* [Brief]
Continue the review of Nick Higgins's book Racing Bicycles from the point where it ends.

Title: Racing Bicycles – The Illustrated Story of Road Cycling
Author: Nick Higgins
Publisher: Lawrence King
Order: Lawrence King
What it is: An illustrated cycling miscellany
Weaknesses: The text
If the title of Nick Higgins’s Racing Bicycles suggests to you another techs-mechs book of cycling porn – stripped frames and polished spoke nipples – then try reading it with racing as a verb instead of part of a compound noun. Less the story of bikes upon which people race, Racing Bicycles is the story of people racing bicycles, as well as the story of the bikes upon which they have raced. Or, as its subtitle puts it, it’s “the illustrated story of road cycling.”
Being the story of road cycling I’ll quickly toss out a standard question of all such books: why the inclusion of stories from track cycling? Maybe you can get away with Chris Boardman, famous for his Olympic and Hour performances on the track, who also had a bit of a name as a prologue specialist at the Tour de France. But about the only link to road racing I can think of for Major Taylor is that he was once a celebrity guest of honour at the start of one edition of Bordeaux-Paris. And Arthur Zimmerman? I may have noted somewhere earlier this year how often he is overlooked in cycling histories, but should that excuse squeezing a track star into the story of road cycling? About the only way I can think of getting away with that is bigging-up the myth that Arthur Zimmerman really was the grandfather of Urs Zimmerman. Or maybe the great-uncle of Bob Dylan.
As I’m on the subject of standard quibbles with cycling miscellanies, let me quickly run through some of the checklist of things to get wrong:
- Marie Marvingt shadow-riding the 1908 Tour de France? Check.
- Alfonsina Strada pulling the wool over the eyes of the organisers of the 1924 Giro d’Italia by entering the race as a man? Check.
- The Célérifère? Check.
- Kirkpatrick McMillan? Check.

* [Entries shown]
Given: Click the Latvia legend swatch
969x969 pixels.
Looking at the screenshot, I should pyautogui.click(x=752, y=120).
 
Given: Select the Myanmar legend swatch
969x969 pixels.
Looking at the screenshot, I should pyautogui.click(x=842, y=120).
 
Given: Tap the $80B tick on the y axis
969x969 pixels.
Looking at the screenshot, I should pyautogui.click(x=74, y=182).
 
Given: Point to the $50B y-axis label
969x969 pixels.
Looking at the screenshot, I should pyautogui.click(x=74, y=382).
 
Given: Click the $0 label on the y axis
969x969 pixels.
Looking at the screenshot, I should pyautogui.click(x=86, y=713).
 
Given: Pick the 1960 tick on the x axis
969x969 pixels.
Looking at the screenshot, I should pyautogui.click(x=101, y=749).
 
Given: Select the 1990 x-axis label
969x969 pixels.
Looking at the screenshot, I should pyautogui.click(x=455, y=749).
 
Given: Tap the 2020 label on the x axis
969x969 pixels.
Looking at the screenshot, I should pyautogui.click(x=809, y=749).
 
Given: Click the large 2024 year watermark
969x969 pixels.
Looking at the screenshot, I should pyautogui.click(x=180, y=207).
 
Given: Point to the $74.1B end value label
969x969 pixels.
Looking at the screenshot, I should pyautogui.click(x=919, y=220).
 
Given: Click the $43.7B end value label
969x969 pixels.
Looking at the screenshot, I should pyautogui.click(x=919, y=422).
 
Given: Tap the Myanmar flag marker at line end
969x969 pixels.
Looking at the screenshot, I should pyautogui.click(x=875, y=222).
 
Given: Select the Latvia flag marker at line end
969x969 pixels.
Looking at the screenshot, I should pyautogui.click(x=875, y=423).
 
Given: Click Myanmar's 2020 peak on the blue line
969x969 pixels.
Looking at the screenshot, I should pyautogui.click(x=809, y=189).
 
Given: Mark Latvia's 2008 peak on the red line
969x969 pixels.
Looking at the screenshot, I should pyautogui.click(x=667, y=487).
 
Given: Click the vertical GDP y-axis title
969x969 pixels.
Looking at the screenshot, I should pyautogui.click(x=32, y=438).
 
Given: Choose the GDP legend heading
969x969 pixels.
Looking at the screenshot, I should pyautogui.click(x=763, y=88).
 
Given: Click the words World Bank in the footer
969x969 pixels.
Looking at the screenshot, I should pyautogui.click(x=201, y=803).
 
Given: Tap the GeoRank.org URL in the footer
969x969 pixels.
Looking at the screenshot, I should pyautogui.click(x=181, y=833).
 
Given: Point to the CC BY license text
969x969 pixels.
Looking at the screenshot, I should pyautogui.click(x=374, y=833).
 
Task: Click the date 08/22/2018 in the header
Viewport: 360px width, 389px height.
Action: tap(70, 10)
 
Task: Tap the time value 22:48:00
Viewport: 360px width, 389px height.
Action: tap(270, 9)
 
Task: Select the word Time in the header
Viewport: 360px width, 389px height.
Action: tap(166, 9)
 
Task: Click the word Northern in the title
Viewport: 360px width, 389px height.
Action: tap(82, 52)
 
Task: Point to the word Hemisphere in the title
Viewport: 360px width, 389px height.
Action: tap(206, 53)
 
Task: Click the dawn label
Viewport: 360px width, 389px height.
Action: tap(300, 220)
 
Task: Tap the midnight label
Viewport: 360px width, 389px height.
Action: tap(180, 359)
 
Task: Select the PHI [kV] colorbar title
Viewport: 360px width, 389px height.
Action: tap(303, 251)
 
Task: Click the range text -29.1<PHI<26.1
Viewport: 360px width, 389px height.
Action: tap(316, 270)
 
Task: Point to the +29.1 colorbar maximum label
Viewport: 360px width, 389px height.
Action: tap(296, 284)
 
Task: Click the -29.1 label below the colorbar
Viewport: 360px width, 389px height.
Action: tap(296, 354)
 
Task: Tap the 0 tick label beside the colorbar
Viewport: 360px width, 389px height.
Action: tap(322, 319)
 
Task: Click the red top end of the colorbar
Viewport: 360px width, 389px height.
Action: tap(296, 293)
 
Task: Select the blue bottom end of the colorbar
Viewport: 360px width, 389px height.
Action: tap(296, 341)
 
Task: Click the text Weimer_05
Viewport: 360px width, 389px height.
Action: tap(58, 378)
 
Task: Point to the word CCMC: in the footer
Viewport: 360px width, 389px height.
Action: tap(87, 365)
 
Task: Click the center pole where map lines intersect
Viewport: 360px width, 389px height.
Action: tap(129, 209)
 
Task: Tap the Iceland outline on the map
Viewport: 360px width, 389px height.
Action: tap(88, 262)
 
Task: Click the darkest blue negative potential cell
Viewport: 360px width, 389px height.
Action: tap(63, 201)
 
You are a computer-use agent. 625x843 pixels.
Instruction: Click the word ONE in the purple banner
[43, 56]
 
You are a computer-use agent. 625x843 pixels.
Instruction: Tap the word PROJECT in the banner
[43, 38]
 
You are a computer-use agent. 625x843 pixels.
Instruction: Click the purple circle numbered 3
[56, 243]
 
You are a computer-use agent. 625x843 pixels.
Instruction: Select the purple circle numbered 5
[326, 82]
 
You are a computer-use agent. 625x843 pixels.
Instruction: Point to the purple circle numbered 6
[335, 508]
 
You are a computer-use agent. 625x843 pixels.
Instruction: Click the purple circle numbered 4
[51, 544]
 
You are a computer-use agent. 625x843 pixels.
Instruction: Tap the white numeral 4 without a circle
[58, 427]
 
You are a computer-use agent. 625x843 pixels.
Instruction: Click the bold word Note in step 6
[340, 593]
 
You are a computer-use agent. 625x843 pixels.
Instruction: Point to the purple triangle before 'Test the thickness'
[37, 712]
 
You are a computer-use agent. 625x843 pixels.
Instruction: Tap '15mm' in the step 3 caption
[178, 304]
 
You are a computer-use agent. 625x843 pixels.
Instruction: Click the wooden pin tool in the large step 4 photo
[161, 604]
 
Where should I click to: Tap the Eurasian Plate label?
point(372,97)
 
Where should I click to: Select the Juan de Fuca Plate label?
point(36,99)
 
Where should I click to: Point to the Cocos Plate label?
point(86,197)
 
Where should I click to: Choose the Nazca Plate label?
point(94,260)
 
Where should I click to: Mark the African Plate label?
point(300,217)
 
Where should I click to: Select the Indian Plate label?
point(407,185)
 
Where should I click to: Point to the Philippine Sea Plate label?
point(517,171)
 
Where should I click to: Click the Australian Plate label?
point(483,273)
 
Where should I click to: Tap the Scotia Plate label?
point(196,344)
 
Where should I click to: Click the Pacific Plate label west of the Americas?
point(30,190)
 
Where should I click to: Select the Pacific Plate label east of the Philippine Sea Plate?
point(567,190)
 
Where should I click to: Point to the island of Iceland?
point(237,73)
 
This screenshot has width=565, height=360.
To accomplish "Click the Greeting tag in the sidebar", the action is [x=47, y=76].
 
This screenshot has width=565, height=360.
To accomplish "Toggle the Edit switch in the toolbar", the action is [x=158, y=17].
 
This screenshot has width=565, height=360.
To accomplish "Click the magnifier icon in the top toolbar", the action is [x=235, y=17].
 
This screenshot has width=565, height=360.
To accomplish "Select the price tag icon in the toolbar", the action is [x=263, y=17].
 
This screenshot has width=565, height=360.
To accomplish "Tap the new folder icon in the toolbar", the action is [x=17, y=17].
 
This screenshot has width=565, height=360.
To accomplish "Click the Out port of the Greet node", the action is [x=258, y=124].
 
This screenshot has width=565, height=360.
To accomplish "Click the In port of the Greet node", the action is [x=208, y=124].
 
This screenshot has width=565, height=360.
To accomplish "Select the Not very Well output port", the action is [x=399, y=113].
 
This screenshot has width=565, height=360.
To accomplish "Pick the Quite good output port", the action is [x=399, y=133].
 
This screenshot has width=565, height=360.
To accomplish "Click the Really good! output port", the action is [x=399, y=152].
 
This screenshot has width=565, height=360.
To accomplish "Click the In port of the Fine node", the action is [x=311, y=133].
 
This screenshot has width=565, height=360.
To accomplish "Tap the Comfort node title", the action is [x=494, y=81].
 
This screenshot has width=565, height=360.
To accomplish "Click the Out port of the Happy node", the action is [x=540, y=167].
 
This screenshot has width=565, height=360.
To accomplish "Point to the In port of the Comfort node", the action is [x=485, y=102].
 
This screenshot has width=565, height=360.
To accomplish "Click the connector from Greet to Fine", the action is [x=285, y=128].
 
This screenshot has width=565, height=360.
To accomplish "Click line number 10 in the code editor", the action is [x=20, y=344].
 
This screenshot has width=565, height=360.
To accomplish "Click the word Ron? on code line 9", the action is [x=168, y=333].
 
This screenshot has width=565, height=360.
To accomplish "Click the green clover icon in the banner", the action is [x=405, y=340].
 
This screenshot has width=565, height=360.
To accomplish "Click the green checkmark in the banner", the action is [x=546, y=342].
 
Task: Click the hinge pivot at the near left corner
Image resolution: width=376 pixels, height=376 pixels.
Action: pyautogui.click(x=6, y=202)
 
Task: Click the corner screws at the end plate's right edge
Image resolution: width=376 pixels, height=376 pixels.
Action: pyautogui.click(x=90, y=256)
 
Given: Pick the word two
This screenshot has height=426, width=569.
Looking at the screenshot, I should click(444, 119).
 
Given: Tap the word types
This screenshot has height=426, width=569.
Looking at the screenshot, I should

* [Reply to the task]
- Some newly invented nonsense about Choppy Warburton? Check.
- Henri Desgrange conceiving the idea for the Tour, inventing stage racing, and believing in an ideal Tour with just one finisher? Check. Check. Check.
- Me with my head in my hands, sobbing softly? Check.
As with so many of these books, the text of Racing Bicycles feels less like the considered history of road cycling and more a bit of a brain dump of a load of things the author read about somewhere once and couldn’t be arsed checking the truth of.
Thankfully, setting Racing Bicycles apart from all the other books repeating the same lies, legends and lore is the art of London-based painter and illustrator Nick Higgins, 130 of whose images fill the book.
Higgins style is somewhat distinctive – for which read you’ll either get it or you won’t – and is largely inspired by the London School of painters that included the likes of Francis Bacon and Lucien Freud.
A key difference between Higgins and those who have influenced his style is that while they painted from life, many of Higgins’s images are clearly based on photographs. This is something odd you see a lot among cycling artists, to the point where something like photographer Stephan Vanfleteren’s iconic portrait of Eddy Merckx is copied wholesale in a way one would not think of copying it if, say, the original had been painted with oils instead of light. Most of Higgins source images aren’t really what you would call iconic, but many of them are pretty recognisable and can quickly be Googled.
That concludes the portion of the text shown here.